In production, the URL must use HTTPS.
Event Types
Subscribe to any combination of these events. If you don't specify events, you receive all of them.
| Event | Fires When |
|---|---|
document.created | A new document is uploaded |
document.sent | Signature fields are placed, signing link becomes active |
document.placed | Signature fields are positioned on the PDF |
signer.viewed | A signer opens the signing page |
signer.consent-given | A signer accepts the disclosure |
otp.sent | An OTP code is emailed to the signer |
otp.verified | The signer enters a correct OTP code |
signer.signed | A signer submits their signature |
document.completed | All signers have signed the document |
signer.failed | Signing failed (e.g., too many OTP attempts) |
email.delivered | Signing email was delivered to the signer |
email.bounced | Email bounced |
email.failed | Email was marked as spam |
email.opened | Signer opened the email |
Payload Format
Webhooks are sent as HTTP POST requests with a JSON body:
{
"id": "whd_123",
"timestamp": "2026-04-17T14:30:00Z",
"event_type": "signer.signed",
"data": {
"documentId": 42,
"publicId": "550e8400-e29b-41d4-a716-446655440000",
"filename": "contract.pdf",
"signerName": "John Smith",
"signerEmail": "john@example.com",
"signedAt": "2026-04-17T14:30:00Z"
}
}
Headers Sent
| Header | Description |
|---|---|
Content-Type | application/json |
X-Signature | sha256=<hex-encoded HMAC-SHA256> |
User-Agent | CTSignature-Webhook/1.0 |
Verifying Webhook Signatures
Always verify the X-Signature header to make sure the request actually came from CT Signature.
How it works:
- Read the raw request body (as bytes or a UTF-8 string)
- Compute HMAC-SHA256 of the body using your webhook secret
- Compare your computed signature to the
X-Signatureheader value
Node.js Example
const crypto = require('crypto');
function verifyWebhook(req, secret) {
const payload = JSON.stringify(req.body);
const signature = req.headers['x-signature'];
const expected = 'sha256=' +
crypto.createHmac('sha256', Buffer.from(secret, 'hex'))
.update(payload)
.digest('hex');
return crypto.timingSafeEqual(
Buffer.from(signature),
Buffer.from(expected)
);
}
Python Example
import hmac, hashlib
def verify_webhook(body: bytes, secret: str, signature: str) -> bool:
expected = 'sha256=' + hmac.new(
bytes.fromhex(secret),
body,
hashlib.sha256
).hexdigest()
return hmac.compare_digest(expected, signature)
C# Example
using System.Security.Cryptography;
bool VerifyWebhook(string payload, string secret, string signature)
{
var key = Convert.FromHexString(secret);
using var hmac = new HMACSHA256(key);
var hash = hmac.ComputeHash(Encoding.UTF8.GetBytes(payload));
var expected = "sha256=" + Convert.ToHexString(hash).ToLower();
return CryptographicOperations.FixedTimeEquals(
Encoding.UTF8.GetBytes(expected),
Encoding.UTF8.GetBytes(signature)
);
}
Retries & Deliveries
If your endpoint returns a non-2xx status code (or times out after 10 seconds), CT Signature retries delivery with exponential backoff:
| Attempt | Delay |
|---|---|
| 1 | Immediate |
| 2 | ~1 minute |
| 3 | ~5 minutes |
| 4 | ~30 minutes |
| 5 | ~2 hours |
After 5 failed attempts, the delivery is marked as failed.

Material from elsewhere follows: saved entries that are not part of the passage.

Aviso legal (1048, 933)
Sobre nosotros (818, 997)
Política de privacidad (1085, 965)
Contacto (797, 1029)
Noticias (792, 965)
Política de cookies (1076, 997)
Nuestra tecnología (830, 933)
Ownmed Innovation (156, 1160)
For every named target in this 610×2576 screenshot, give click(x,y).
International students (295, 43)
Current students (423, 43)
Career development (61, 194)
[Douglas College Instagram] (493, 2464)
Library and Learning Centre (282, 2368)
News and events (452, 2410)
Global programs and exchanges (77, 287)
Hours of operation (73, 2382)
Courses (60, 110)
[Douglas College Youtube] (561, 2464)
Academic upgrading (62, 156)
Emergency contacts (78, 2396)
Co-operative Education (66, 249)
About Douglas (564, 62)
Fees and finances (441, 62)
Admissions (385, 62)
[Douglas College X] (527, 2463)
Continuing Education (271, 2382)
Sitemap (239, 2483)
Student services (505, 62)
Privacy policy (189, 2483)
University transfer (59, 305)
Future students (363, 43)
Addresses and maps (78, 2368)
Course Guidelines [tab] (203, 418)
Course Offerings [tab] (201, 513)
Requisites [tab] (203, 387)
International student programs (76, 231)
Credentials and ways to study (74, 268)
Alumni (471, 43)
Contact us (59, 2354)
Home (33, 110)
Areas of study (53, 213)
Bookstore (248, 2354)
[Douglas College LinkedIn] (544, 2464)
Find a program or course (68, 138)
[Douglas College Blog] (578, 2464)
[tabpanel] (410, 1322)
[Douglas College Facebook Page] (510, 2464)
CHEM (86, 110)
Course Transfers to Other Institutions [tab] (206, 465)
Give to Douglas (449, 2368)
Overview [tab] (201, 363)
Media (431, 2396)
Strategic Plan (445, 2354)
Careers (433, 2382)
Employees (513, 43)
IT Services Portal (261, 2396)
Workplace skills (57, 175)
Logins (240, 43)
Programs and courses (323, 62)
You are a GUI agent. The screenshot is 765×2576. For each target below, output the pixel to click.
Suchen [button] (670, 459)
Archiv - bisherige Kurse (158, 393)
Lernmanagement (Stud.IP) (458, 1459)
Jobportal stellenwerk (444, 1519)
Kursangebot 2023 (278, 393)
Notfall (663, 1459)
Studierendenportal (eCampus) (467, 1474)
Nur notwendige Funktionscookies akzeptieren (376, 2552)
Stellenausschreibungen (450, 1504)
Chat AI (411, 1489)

You can view delivery history:
GET
/api/v1/webhooks/{id}/deliveries?limit=25
API Key
To test your webhook endpoint without creating a real document:
POST
/api/v1/webhooks/{id}/test
API Key
Section 7
Signing Workflow
Single-Signer Flow
This is the complete lifecycle of a single-signer document:
1
Create Document — Upload PDF via API. Status:
pending. You receive a placementUrl and signingUrl.
2
Place Fields — Open the placement URL in a browser. Drag signature, printed name, date, and initials fields onto the PDF. Click Save. Status changes to
sent. An email is sent to the signer automatically.
3
Signer Opens Link — The signer clicks the link in their email. If consent is enabled, they see a disclosure and must accept it. If OTP is enabled, they verify their identity via a code sent to their email.
4
Signer Signs — The signer types their signature, chooses a font, fills in required initials fields, confirms their intent, and submits. Status changes to
signed.
5
Completion — The signature is applied to the PDF. A SHA-256 hash is computed. A Certificate of Completion is appended. You receive a
document.completed webhook. The signed PDF is available for download.
Multi-Signer Flow
Sequential Workflow
- Create multi-signer document with
workflowType: "sequential" - Place fields for all signers on the placement page
- Signer 1 receives an email. They sign.
- Only after Signer 1 completes does Signer 2 receive their email
- This continues through all signers in order
- When the last signer signs, the document status becomes
signed
Parallel Workflow
- Create multi-signer document with
workflowType: "parallel" - Place fields for all signers
- All signers receive emails at the same time
- Signers can sign in any order
- When the last remaining signer completes, the document is fully signed
Consent & OTP Verification
These features are configured per-tenant in the dashboard settings.
Consent Disclosure
When enabled, signers must accept a legal disclosure before they can sign. This is required for ESIGN Act compliance.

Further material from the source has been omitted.